::: Textauszug
1. Mutwillig ist eine Rechtsverfolgung dann, wenn eine verständige, nicht hilfsbedürftige
Partei ihre Rechte nicht in gleicher Weise verfolgen würde (Brandenburgisches OLG
Jugendamt 2003, 374). Eine Partei, welche Prozesskostenhilfe in Anspruch nehmen will,
ist grundsätzlich gehalten, von mehreren gleichwertigen prozessualen Wegen denjenigen
zu beschreiten, welcher die geringsten Kosten verursacht (Brandenburgisches OLG,
FamRZ 2001, 1083, 1084). Diese Grundsätze gelten nicht allein für den Antragsteller
bzw. Kläger eines Verfahrens, sondern gleichermaßen wie für den Antragsgegner bzw.
Beklagten (Brandenburgisches OLG, FamRZ 2005, 1914).
::::::
::: Bereitgestelltes Material
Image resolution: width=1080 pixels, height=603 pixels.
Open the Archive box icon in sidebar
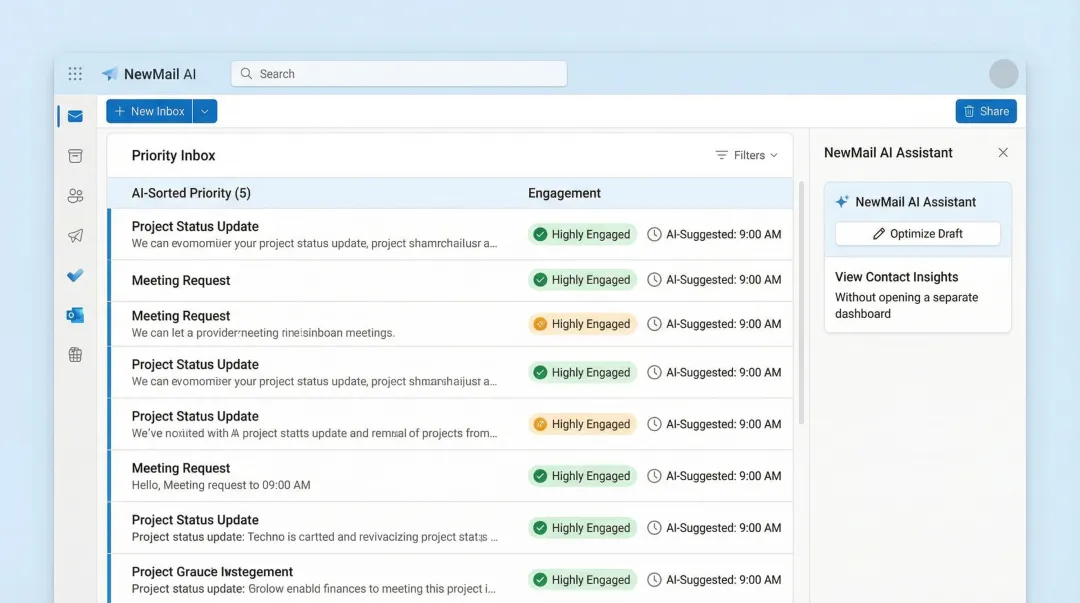click(x=74, y=156)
::::::
[Aufgaben]:
1. Gib bitte die Stelle aus dem Textauszug wörtlich aus, beginnend mit „1. Mutwillig ist“ und weiter bis einschließlich „FamRZ 2005, 1914).“.
2. Welchen Weg muss eine Partei, die Prozesskostenhilfe in Anspruch nehmen will, laut dem Textauszug grundsätzlich beschreiten, wenn mehrere gleichwertige prozessuale Wege offenstehen?
Das Material stammt aus einer anderen Quelle.

[Lösungen]:
1.
1. Mutwillig ist eine Rechtsverfolgung dann, wenn eine verständige, nicht hilfsbedürftige
Partei ihre Rechte nicht in gleicher Weise verfolgen würde (Brandenburgisches OLG
Jugendamt 2003, 374). Eine Partei, welche Prozesskostenhilfe in Anspruch nehmen will,
ist grundsätzlich gehalten, von mehreren gleichwertigen prozessualen Wegen denjenigen
zu beschreiten, welcher die geringsten Kosten verursacht (Brandenburgisches OLG,
FamRZ 2001, 1083, 1084). Diese Grundsätze gelten nicht allein für den Antragsteller
bzw. Kläger eines Verfahrens, sondern gleichermaßen wie für den Antragsgegner bzw.
Beklagten (Brandenburgisches OLG, FamRZ 2005, 1914).

2. Sie muss denjenigen Weg beschreiten, der die geringsten Kosten verursacht.